3 A Lower Bound for Simple Sorting Algortihms#

An Inversion 逆序对，index 大小和值的大小相反，类比逆序数问题，假设逆序数为 n
There are \(n\) swaps needed to sort this list by insertion sort
\(T(N, I)=O(I+N)\) \(I\)
- 至少需要数组过一遍 \(N\)
- 每个逆序对都需要 swap \(I\)
- 如果本来就接近于排好了，那么接近于 \(O(N)\) Linear
The average number of inversion in an random array of N distinct numbers is \(N(N-1)/4\)
Any sorting algorithm that sorts by exchanging adjacent elements requires \(\Omega(N^2)\) time on average

3.1 Improvement#

每次排序交换相隔比较远的两个元素

4 Shellsort#

__assets/Ch.06 Sorting/IMG-Ch.06 Sorting-20250125004810877.webp

定义序列 \(h\)，然后进行多次排序，每次 \(h\) 减小，直到最后 \(h=1\)

4.1 Naive Shellsort#

\(h_t=\lfloor N/2\rfloor,\,h_k=\lfloor h_{k+1}/2\rfloor\)

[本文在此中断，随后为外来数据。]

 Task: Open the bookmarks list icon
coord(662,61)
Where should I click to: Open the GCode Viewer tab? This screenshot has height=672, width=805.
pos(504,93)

void Shellsort( ElementType A[], int N )
{
    int i, j, increment;
    ElementType Tmp;
    for(increment = N / 2; increment > 0; increment /= 2)
        /*h sequence*/
        for(i = increment; i < N; i++){
            Tmp = A[i];
            for(j = i; j >= increment; j -= increment)
        }
}

4.1.1 Worst-Case Analysis#

\(Theorem\): The worst-case running time of Shellsort is \(\Theta(N^2)\)
bad-case可能出现前面 \(h>1\) 排完都不变，最后一次排才排好的情况
sequence 选择素数会有更好的效果

4.2 Hibbard's Increment Sequence#

\(h_k=2^k-1\)
\(Theorem\): The worst-case running time of Shellsort, using Hibbard's increments, is \(\Theta(N^{3/2})\)
\(Conjectures\)
- \(\overline T_{Hibbard}(N)=O(N^{5/4})\)
- Sedgewick's best sequence is \(\{9*4^i-9*2^i+1\} \cup \{4^i-3*2^i+1\}\)
  - \(T_{avg}(N)=O(N^{7/6})\) \(T_{worst}(N)=O(N^{4/3})\)

5 Heapsort#

如果不需要知道所有的顺序，只需要知道最大/最小的几个值，那么 Heapsort 更快

5.1 Algorithm 1#

Algorithm1
{
    BuildHeap( H );   /*O(N)*/
    for(i = 0; i < N; i++)
        TmpH[i] = DeleteMin( H );   /*O( log N )*/
    for(i = 0; i < N; i++)
        H[i] = TmpH[i];   /*O(1)*/
}

\(T(N)=O(N\log N)\)
con: The space requirement is doubled.

5.2 Algorithm 2#

不如直接将 deleteMax 的结果写道数组的后面去

void Heapsort( ElementType A[], int N )
{
    int i;
    for(i = N / 2; i >= 0; i--) /*Build Heap*/
        PercDown(A, i, N);
    for(i = N - 1; i > 0; i--){
        Swap(&A[0], &A[i]); /*DeleteMax*/
        PercDown(A, 0, i);
    }
}

\(Note\) that A[0] is a valid entry 第零个也是要排序的有效元素
对于任意的数组，平均比较次数 \(2N\log N-O(N\log\log N)\)
\(Note\) Although Heapsort gives the best average time, in practice it is slower than a version of Shellsort that uses Sedgewick's increment sequence 因为常数比较大

6 Mergesort#

6.1 Merge two sorted lists#

\(T=O(N)\)
两个 pointer，小的放入新数组，并且 ptr 右移一位，直到 ptr 都到达末尾

6.2 Mergesort#

void MSort( ElementType A[], ElementType TmpArray[], int Left, int Right )
{
    int Center;
    if(Left < Right){  // if there are elements to e sorted
        Center = (Left + Right) / 2;
        MSort(A, TmpArray, Left, Center);   // T(N/2)
        MSort(A, TmpArray, Center + 1, Right);   // T(N/2)
        Merge(A, TmpArray, Left, Center + 1, Right);   // O(N)
    }
}

void Mergesort( ElementType A[], int N )
{
    ElementType *TmpArray;   // need O(N) extra space
    TmpArray = malloc(N * sizeof(ElementType));
    if(TmpArray != NULL){
        Msort(A, TmpArray, 0, N-1);
        free(TmpArray);
    }
    else FatalError("No space for tmp array!!");
}

为什么要在外部定义 TmpArray
- 减少内存申请和释放
- 减少空间开销，递归深度 \(\log N\)，每层都要 \(N\) 长度数组，\(S(N)=O(N\log N)\)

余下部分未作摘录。